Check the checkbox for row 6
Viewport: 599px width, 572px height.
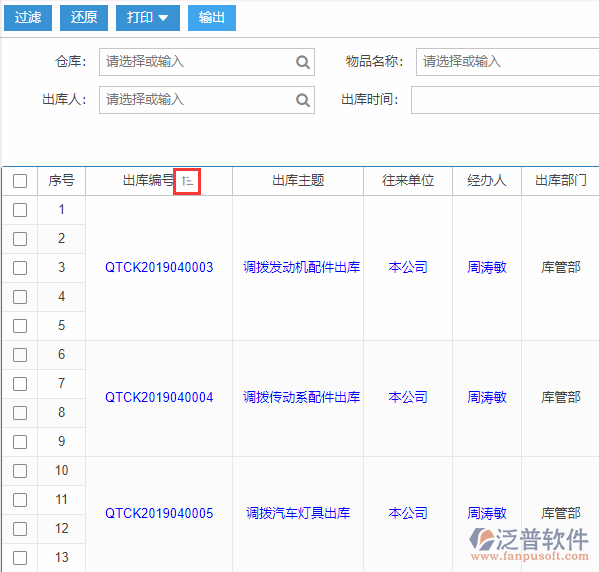pyautogui.click(x=20, y=355)
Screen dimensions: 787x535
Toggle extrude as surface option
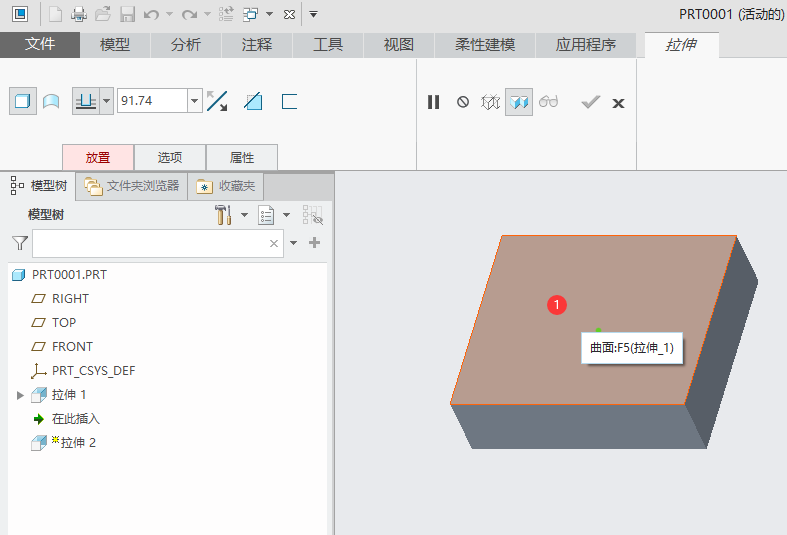click(51, 101)
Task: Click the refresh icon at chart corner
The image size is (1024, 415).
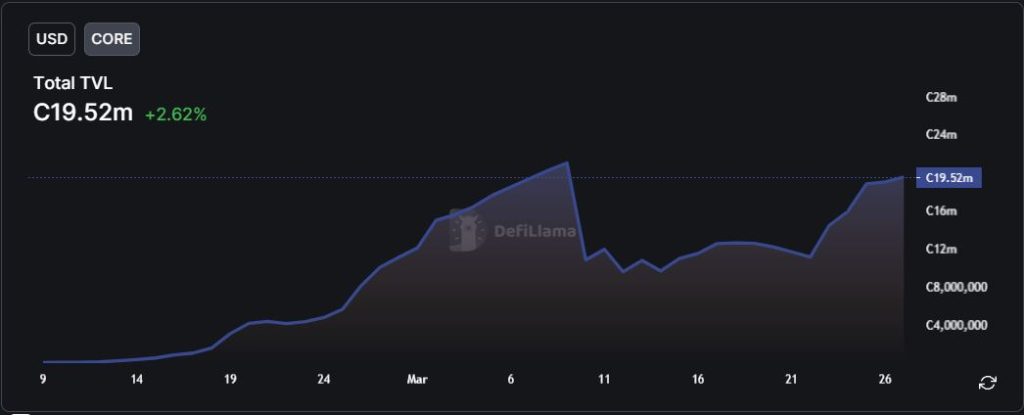Action: pyautogui.click(x=987, y=383)
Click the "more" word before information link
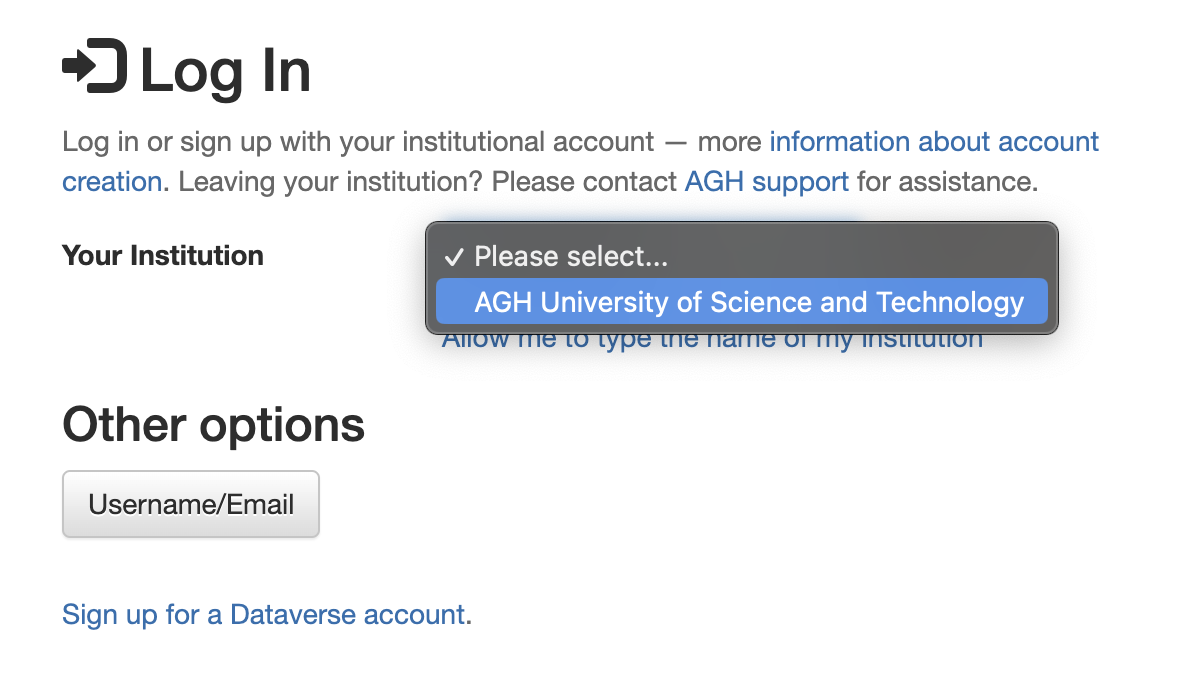Screen dimensions: 1188x688 729,142
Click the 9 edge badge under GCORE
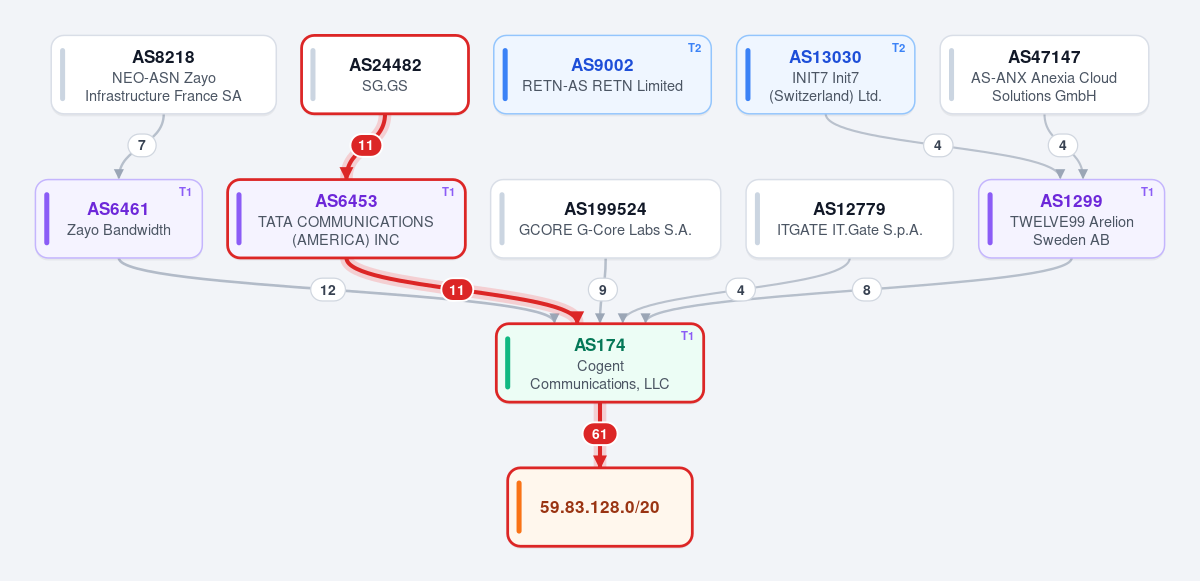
——
Would you print, exactly as they appear, the lines from the line with "before information link" through the end of the entries above, leaving out the pictures?

• **Task response**:
Click the "more" word before information link
Screen dimensions: 1188x688 729,142
Click the 9 edge badge under GCORE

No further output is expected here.